The ingredients needed to make Vickys Crumbed Fish with Garlic Mushrooms, Gluten, Dairy, Egg & Soy-Free:
  1. Get 1 tbsp oil
  2. Make ready 3 clove garlic, crushed
  3. Get 250 grams chestnut mushrooms, sliced thickly
  4. Prepare 1 small handful chopped parsley
  5. Make ready 4 white fish fillets around 140g each
  6. Get 50 grams grated cheese (coconut milk cheese in my profile)
  7. Take 1 slice gluten-free brown bread, a thick slice, torn into small pieces (recipe listed in my profile, vic20adamant)

Beat the egg and mustard in a shallow bowl. Dip each fillet first in the egg, letting the excess drip off, then lay in the breadcrumbs to coat. Heat the oil in a large, non-stick frying pan over a medium-high heat. Pull the stalks from each mushroom.

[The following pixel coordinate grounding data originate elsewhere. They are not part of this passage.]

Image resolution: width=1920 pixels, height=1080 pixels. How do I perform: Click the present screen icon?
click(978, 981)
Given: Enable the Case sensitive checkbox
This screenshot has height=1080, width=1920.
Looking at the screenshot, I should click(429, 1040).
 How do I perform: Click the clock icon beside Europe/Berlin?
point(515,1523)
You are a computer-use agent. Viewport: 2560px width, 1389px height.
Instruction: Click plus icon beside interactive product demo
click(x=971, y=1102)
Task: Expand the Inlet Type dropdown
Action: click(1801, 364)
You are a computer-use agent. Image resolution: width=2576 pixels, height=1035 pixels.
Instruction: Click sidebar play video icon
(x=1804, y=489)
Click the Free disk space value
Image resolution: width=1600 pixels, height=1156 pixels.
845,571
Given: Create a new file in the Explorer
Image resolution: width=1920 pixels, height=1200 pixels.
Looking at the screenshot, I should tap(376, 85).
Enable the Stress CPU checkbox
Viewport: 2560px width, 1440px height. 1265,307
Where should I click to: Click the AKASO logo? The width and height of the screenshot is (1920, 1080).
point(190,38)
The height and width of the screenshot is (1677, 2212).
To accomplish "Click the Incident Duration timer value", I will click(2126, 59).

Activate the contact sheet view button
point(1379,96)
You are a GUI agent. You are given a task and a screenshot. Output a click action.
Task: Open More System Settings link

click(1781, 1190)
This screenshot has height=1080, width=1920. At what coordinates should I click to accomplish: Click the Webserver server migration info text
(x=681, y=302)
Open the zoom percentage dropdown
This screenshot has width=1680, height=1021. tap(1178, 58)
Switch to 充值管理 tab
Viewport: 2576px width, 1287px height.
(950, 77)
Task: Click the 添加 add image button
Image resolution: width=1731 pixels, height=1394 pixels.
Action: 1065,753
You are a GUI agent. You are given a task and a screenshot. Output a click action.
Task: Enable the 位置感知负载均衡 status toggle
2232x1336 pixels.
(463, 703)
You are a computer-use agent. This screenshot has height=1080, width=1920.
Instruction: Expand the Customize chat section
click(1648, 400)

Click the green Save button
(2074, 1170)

Instructions to make Vickys Crumbed Fish with Garlic Mushrooms, Gluten, Dairy, Egg & Soy-Free:
  1. Heat the oil in a large frying pan then fry the garlic and mushrooms off for 5 minutes over a medium heat until softened but not coloured
  2. Mix the parsley in then move this over to one side of the pan
  3. Add the fish, season with salt and pepper then spoon the mushroom mix over the top of the fish
  4. Preheat the grill/broiler to medium
  5. Sprinkle the bread pieces and cheese over the fish and put under the grill for 5 minutes or until the fish flakes easily
  6. Serve with a nice salad and boiled potatoes

Heat the oil in a large, non-stick frying pan over a medium-high heat. Pull the stalks from each mushroom. Finely chop the stalks and place them in a bowl with the butter, garlic and parsley. Season lightly with black pepper and mix the ingredients together. Wet a paper towel and clean your mushrooms by wiping and patting them.